• THE PROBLEM: Tally every line in the entries below that holds "menu", then give only the total.

• MATERIAL SHOWN:
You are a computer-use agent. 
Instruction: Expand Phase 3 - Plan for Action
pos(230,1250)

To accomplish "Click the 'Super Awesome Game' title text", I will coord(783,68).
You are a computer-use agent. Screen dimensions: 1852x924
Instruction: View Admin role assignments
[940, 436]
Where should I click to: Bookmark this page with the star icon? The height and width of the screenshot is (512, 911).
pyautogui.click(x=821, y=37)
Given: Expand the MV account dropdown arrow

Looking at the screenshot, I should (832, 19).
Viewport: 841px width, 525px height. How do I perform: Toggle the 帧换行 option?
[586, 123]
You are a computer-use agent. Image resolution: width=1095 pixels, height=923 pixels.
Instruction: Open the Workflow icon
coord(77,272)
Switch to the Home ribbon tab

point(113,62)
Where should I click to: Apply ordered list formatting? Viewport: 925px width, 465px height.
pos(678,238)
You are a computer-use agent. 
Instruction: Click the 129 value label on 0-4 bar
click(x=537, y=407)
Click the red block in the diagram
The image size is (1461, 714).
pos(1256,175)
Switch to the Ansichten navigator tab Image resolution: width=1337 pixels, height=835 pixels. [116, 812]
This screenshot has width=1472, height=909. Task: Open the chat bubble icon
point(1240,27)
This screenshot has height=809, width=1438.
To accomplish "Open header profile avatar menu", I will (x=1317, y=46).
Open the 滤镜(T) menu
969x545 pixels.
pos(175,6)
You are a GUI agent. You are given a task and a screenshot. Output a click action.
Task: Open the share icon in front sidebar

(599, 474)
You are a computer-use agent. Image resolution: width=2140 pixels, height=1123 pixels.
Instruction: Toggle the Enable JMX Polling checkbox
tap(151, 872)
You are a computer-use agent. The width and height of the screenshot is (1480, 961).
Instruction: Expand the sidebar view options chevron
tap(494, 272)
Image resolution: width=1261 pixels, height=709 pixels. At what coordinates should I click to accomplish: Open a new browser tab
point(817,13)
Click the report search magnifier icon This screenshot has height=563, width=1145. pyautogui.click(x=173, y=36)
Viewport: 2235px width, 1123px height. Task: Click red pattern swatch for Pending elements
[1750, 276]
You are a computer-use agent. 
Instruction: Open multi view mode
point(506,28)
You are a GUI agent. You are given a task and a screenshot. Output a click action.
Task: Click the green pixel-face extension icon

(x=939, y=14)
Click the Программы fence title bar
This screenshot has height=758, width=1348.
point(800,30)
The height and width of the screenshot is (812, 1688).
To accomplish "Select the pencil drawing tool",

• THE COMPLETED TASK: 2